Édito

Échouage et flottement

d'Lëtzebuerger Land vom 04.10.2019

L’accident tant redouté s’est produit. Un navire battant pavillon luxembourgeois a coulé. Le drame n’est pas environnemental, comme ont pu le craindre les autorités aux débuts des années 2000, quand s’échouaient l’Erika ou le Ievoli Sun, mais humain. Le ravitailleur pour plateformes offshore, le Bourbon Rhode, a sombré par gros temps à deux mille kilomètres de la Martinique avec quatorze personnes à son bord. À l’heure d’écrire ces lignes, l’armateur français n’a communiqué que sur le sauvetage de trois d’entre elles. Quatre sont décédées. Les sept autres demeurent disparues. « C’est la première fois que ça nous arrive », témoigne, fébrile, le commissaire du gouvernement aux Affaires maritimes Robert Biwer. Voilà onze ans que l’ancien aide de camp du Grand-Duc dirige le pavillon luxembourgeois. Depuis son instauration par la loi du 9 novembre 1990, jamais le registre n’avait connu d’accident mortel. Une attaque de pirates dans le golfe de Cotonou en février 2018 constituait le dernier péril subi par la « flotte » luxembourgeoise (c’était aussi la dernière actualité sur le site internet du Commissariat), mais aucun décès n’était à déplorer.
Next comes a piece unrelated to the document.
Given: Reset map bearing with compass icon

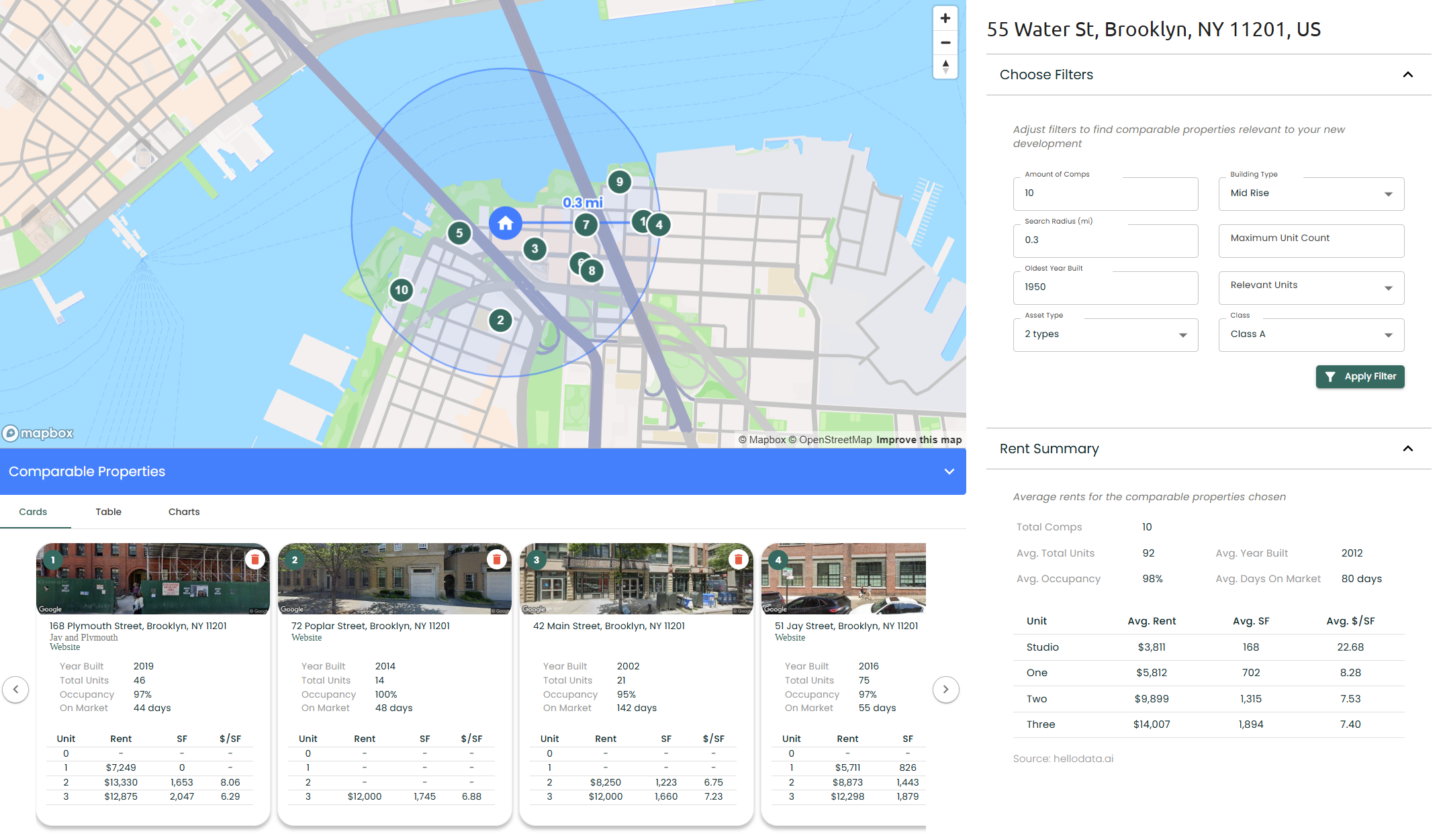Looking at the screenshot, I should [945, 66].
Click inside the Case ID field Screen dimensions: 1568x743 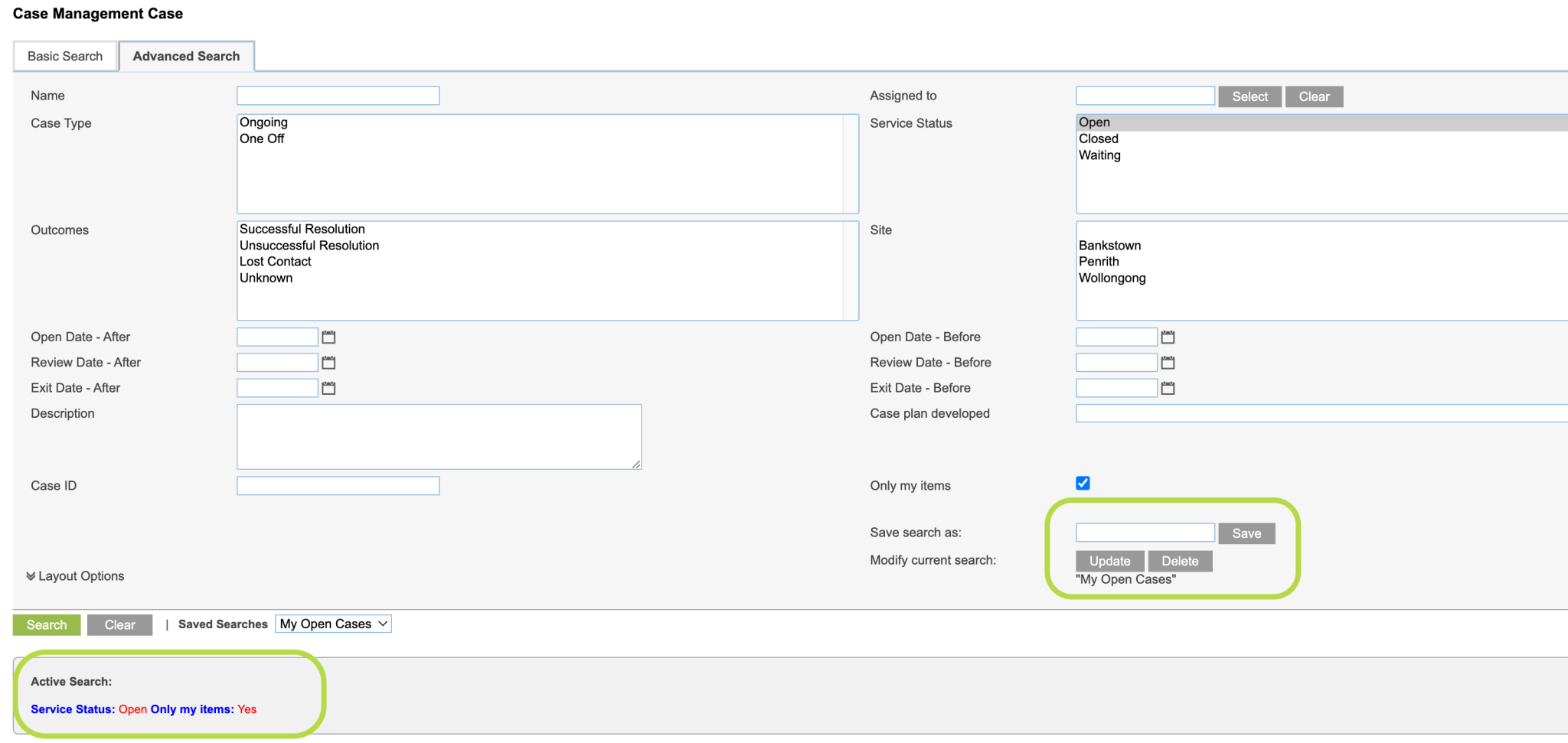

Le flottement heurte. Le naufrage du Bourbon Rhode est intervenu jeudi 26 septembre. Le communiqué du gouvernement a été envoyé dimanche en début de soirée. Le commissariat aux Affaires maritimes justifie partiellement le délai par « le manque d’informations », « le weekend »… et concède que la communication sur le sujet est délicate. Le ministre de tutelle, celui en charge de l’Économie, Etienne Schneider (LSAP), n’a pas publiquement manifesté d’attention à l’égard des marins concernés, originaires d’Afrique du Sud, de Croatie, des Philippines, de Russie ou d’Ukraine. Pas même dans le communiqué. « Beaucoup de gens à Luxembourg ne comprennent pas » (ce pavillon pour un pays qui n’a pas d’accès à la mer), maugrée le commissaire Biwer. Pas qu’au Luxembourg, lui répond-on. En témoignent les flots de commentaires au bas des articles sur les sites d’informations internationaux. Ils ramènent évidemment à la perception du Luxembourg comme paradis fiscal. Pour quelle autre raison les armateurs s’enquiquineraient-ils à remplir leur paperasse au Grand-Duché ? D’autant plus que les marins officiant sur les vaisseaux luxembourgeois bénéficient du droit social grand-ducal. Cela représente un certain coût.

Le cluster maritime vante d’autres intérêts, dont la position géographique (sans rire), pour attirer les capitaux liés à la mer. Les sociétés du secteur ont des tailles variées. Derrière les géants Jan de Nul (leader mondial du dragage basé ici) et Cobelfret qui emploient plusieurs dizaines de personnes localement, se cache une multitude de sociétés à la substance ténue… très ténue même. À Paperjam, qui titre sur le nombre de navires sous pavillon luxembourgeois (218), Robert Biwer explique que tout est fait « pour éviter les sociétés logées dans les boîtes aux lettres ». Pour bénéficier du pavillon au lion rouge, « il faut qu’un lien substantiel existe entre le propriétaire du bateau et le Luxembourg », dit-il encore. Cela dépend de ce qu’on entend par « substantiel ». La filiale luxembourgeoise de Bourbon exploitait fin 2018 49 navires estampillés roude Léiw, soit 23 pour cent de l’ensemble du pavillon national (en unités). Le groupe a 8 200 employés dans le monde. Le rapport annuel de la filiale locale en recense deux. Le Luxembourg ne figure pas même sur la carte mondiale des entités du groupe Bourbon, une vingtaine, affichée sur son site internet. Et un petit tour par les adresses des gestionnaires maritimes enregistrés localement nous fait penser que le registre a couté un paquet d’étiquettes Keng Reklammen ! w.e.g. au Mouvement écologique.

Pour autant, les entreprises du secteur emploient directement entre 300 et 400 personnes, explique Monsieur Biwer. Puis il y a l’écosystème : les avocats, les assurances (l’encours de l’assurances maritime suivent l’assurance-vie en volume) et les banques. Enfin le Grand-Duché n’apparaît pas sur la liste internationale des pavillons de complaisance. Sa flotte est plutôt jeune et de bonne facture. Cet axe de diversification contre-nature, déjà contesté par une partie de la classe politique à son lancement, bénéficie d’un effet de cliquet. Difficile de revenir dessus quand ces milieux sont concernés. Alors quand ce genre d’accident se produit et que le pavillon a mauvaise presse, le politique détourne le regard et attend que ça passe. On objectera que tout ça manque un peu d’humanité.